The rosy spindle cowry is an elongated species with an aperture along the entire length of the shell. The shape is fusiform (cigar-shaped), with slender tapering ends and a slightly broader central section. Adult shells measure between 23 and 57 mm in length and the spire is almost invisible. There are crenelations on the lip of the aperture at the dorsal end, but these decrease in size towards the centre of the shell. The shell is some shade of pale pink, orange or brown, usually with a paler band in the centre. In life, the mantle almost completely covers the shell; it is translucent and a shimmering reddish-orange, or occasionally yellow, sometimes with darker specks or white streaks, and covered with orange, red or tan, plume-like protuberances. This species is very similar in appearance to Phenacovolva nectarea, but that species can usually be distinguished by the presence of a rather indistinct dark band near the centre of the shell in addition to the pale band present in both species.

==Distribution==
This mollusc has a wide distribution in the Indo-Pacific region and is a relatively common species. Its range extends from the east coast of Africa to Indonesia, southern Japan, New Caledonia and tropical Australia.

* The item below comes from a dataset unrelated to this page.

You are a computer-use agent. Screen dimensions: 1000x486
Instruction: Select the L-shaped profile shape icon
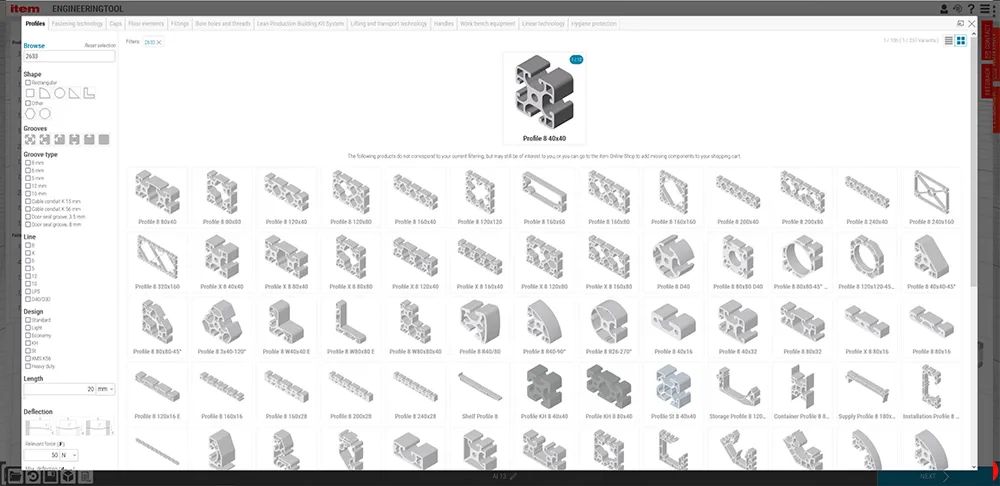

Its depth range is down to about 250 m.

==Ecology==
The rosy spindle cowry is always associated with gorgonians; it utilises a range of species on which to live, including fan, whip and bush types. It is anchored to its host by a long, narrow foot. It is a carnivore and feeds on the polyps and soft tissues of the gorgonians on which it lives. It could be considered to be an ectoparasite.

The sexes are separate in this mollusc. The female deposits a cluster of several dozen egg capsules on the host, each capsule containing hundreds of eggs. The larvae are planktonic and need to settle on a suitable gorgonian host in order to continue their development.